The new margining norms proposed to be implemented from 1 August
2020, in respect of the equity market trades done on stock exchanges are a
cause for worry for one simple reason, i.e., this highlights for the nth
time that the securities market regulation in India lacks a robust conceptual
framework.
It is important to understand that regulation of securities
market is like salt in a dish - any excess or less magnitude of regulation
could make the dish unpalatable.
Any market participant would vouch for the fact that the
regulators understanding of the risk management needs in the securities market
is inadequate, as it relies more on adhoc methods rather than a strong
conceptual framework. In the event of a crisis, comes out like a brave fire
fighter and douses the fire with whatever tools it has. Unfortunately, there is
little empirical evidence to highlight that SEBI has taken enough preventive
measures to stop frequent occurrences of crisis in the market. We frequently
witness the cases of blatant price manipulation, malpractices, and unethical
conduct by corporates, intermediaries and large traders (called
"operators" in the common market parlance). In past 28yrs of SEBI
existence as statutory market regulator, there has been little diminution in
the frequency or intensity of these instances.
The market participants will also vouch how much detrimental has
been the SEBI's intervention in the matter of securities' classification for
the purposes of categorization of mutual fund schemes. Ideally, the regulator
should have flagged its concerns to the industry and self regulatory
organization governing the industry, and let them evolve the optimum solution.
Not relying upon the industry and imposing rules which made little sense caused
tremendous pain to the industry and investors, and benefitted almost none.
One primary reason for this in my view is the lack of a robust
conceptual framework for securities'' market regulation. For example, let us
consider the instant case of revision in margining norms.
Minimizing the systemic risk is one of the paramount concerns of
the securities' market regulation. Imposing prudent margining requirement for
traders is one of most popular and effective method of managing the systemic
risk. However, it defeats its purpose if margins become excessive or
impractical. It is important to understand that margins are used to mitigate
systemic risk of default on settlement obligation and not for the purposes like
managing the trading volume etc.
There are two types of margins imposed in cash market, viz., (i)
Value at Risk Margin (VaR) and (ii) Extreme Loss Margin (ELM). VaR is
calculated based on historical volatility and trading pattern. This covers the
normal expected adverse movement in the stock price in one day. ELM is used to
cover exceptional volatility due to some extreme event. These margins should be
adequate to cover 99.999% of cases of payment defaults.

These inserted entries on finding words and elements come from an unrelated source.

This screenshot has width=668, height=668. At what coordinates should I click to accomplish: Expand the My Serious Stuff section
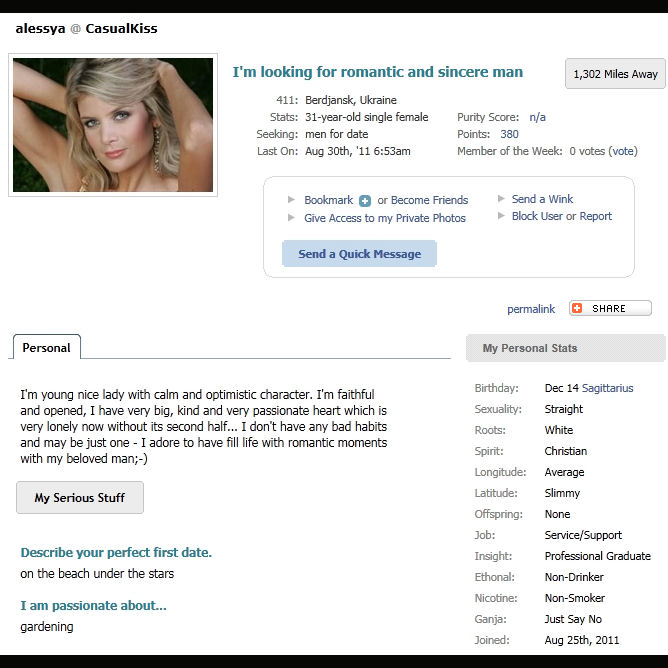pyautogui.click(x=80, y=498)
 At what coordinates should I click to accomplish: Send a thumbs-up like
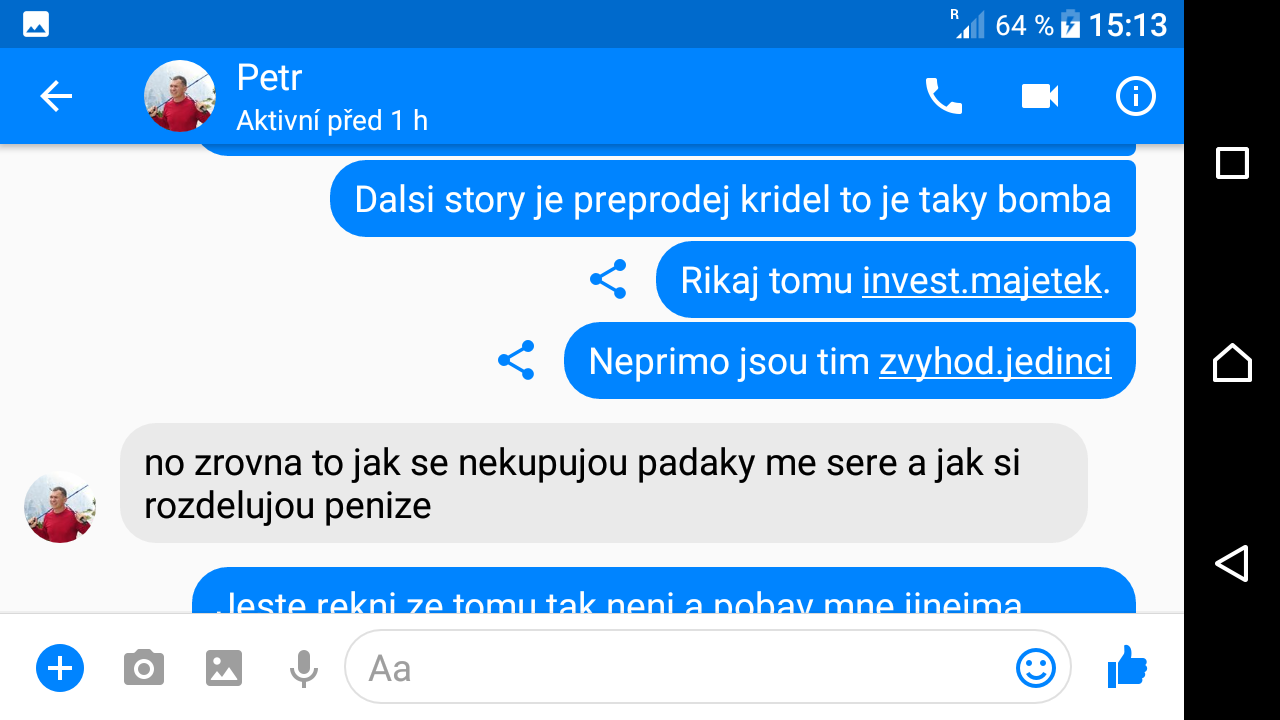click(x=1127, y=666)
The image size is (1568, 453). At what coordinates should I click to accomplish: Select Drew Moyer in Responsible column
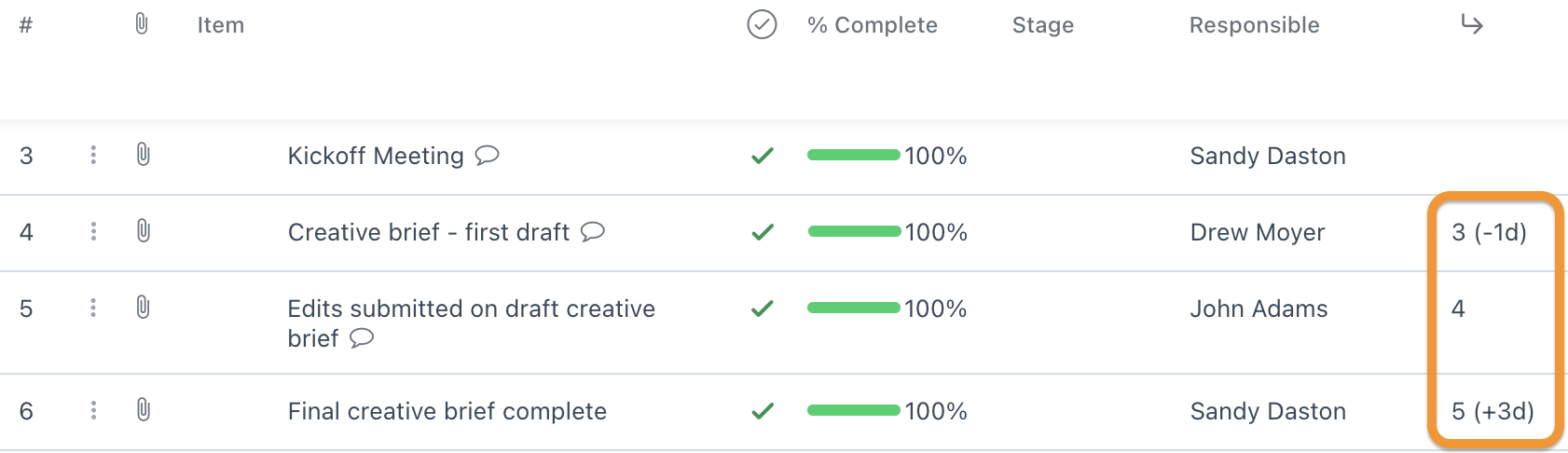[x=1258, y=232]
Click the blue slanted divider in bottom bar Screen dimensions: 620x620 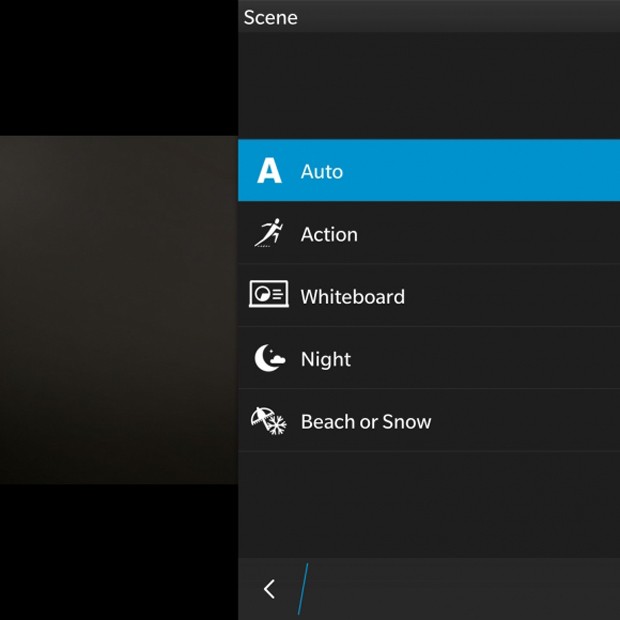(303, 589)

When, an investor sells shares in the market, the default
counterparty is the clearing corporation (e.g., NSCCL). Thus, the clearing
corporation guarantees the settlement of all the trades executed on a
recognized stock exchange. The moment trade is executed and securities are
delivered to the clearing corporation as pre pay-in, the VaR for the
seller defaulting on its obligation
becomes Nil. Since the counterparty is clearing corporation, the risk of
counter party default for the seller is also Nil. Not allowing seller to use
the sale proceeds for buying other securities is certainly no prudent risk
management. This in fact creates doubts about the infallibility of clearing
corporation itself, which in turn makes the whole argument of trade guarantee
and secure settlement system suspicious.
There are also chances that some of the traders may move to grey
market (dabba market in common market parlance) for trading, thus exposing
themselves to larger risk of default.